__TEXT PASSAGE__

━━━━━━━━

Red, black, kidney, pinto, Roman, soy… Beans — as Peggy Olson once showed us — are form, affordability, and function combined. Everything we need right now. To be fair, they were everything we needed before the quarantine too. Most Indigenous cultures in the Americas treat beans as a staple, and the current maker-movement has been reminding people of their wonders for the past few years with long odes to the legume’s infinite iterations.

With the quarantine dragging on, Zach Johnston and I decided to share whatever bean wisdom we’ve got. Zach came through with a recipe that looks like it will take you until the end of the shutdown to complete (it’s actually pretty quick, I tried!), and I add in a few tips as someone whose overarching bean philosophy is “this needs to be one the table and in my mouth in 25 minutes or so.” Regardless of which approach you take, you probably won’t screw your dinner up. No matter how many times you accidentally let the beans get scalded to the bottom of the pan. And that enormous margin for error, in this time when life feels balanced on a razor’s edge, is yet another testament to the bean itself.

Zach’s Louisiana Style Pork and Beans

Zach Johnston

I’m using the term “Louisiana” very loosely here. What I am doing is a sort of Cajun-inspired bean dish that has the hallmarks of the Big Easy cooking ways: Bell peppers in the mirepoix, quasi-Cajun spice mix in the base, and fatty, unctuous pork with the beans.

━━━━━━━━

__DATA SHOWN__
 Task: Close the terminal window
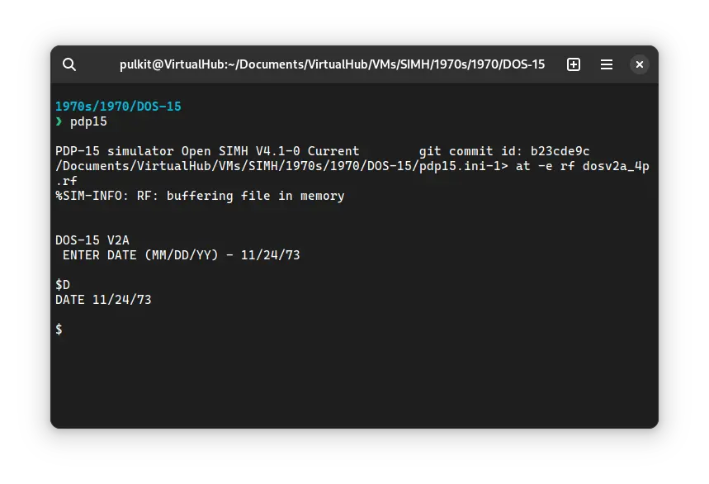coord(640,64)
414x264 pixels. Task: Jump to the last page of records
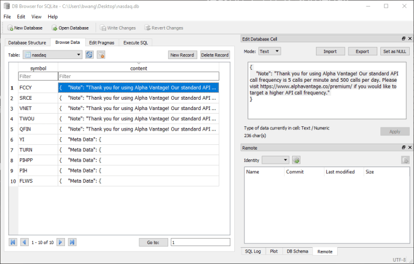pyautogui.click(x=72, y=242)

━━━━━━━━

__REQUIRED WORK__
A: Name every kind of bean listed in the passage about beans.
B: Copy out the passage about beans from "Zach’s Louisiana Style" to "with the beans.".

__LIST OF SOLUTIONS__
A: Red, black, kidney, pinto, Roman, and soy.

B:
Zach’s Louisiana Style Pork and Beans

Zach Johnston

I’m using the term “Louisiana” very loosely here. What I am doing is a sort of Cajun-inspired bean dish that has the hallmarks of the Big Easy cooking ways: Bell peppers in the mirepoix, quasi-Cajun spice mix in the base, and fatty, unctuous pork with the beans.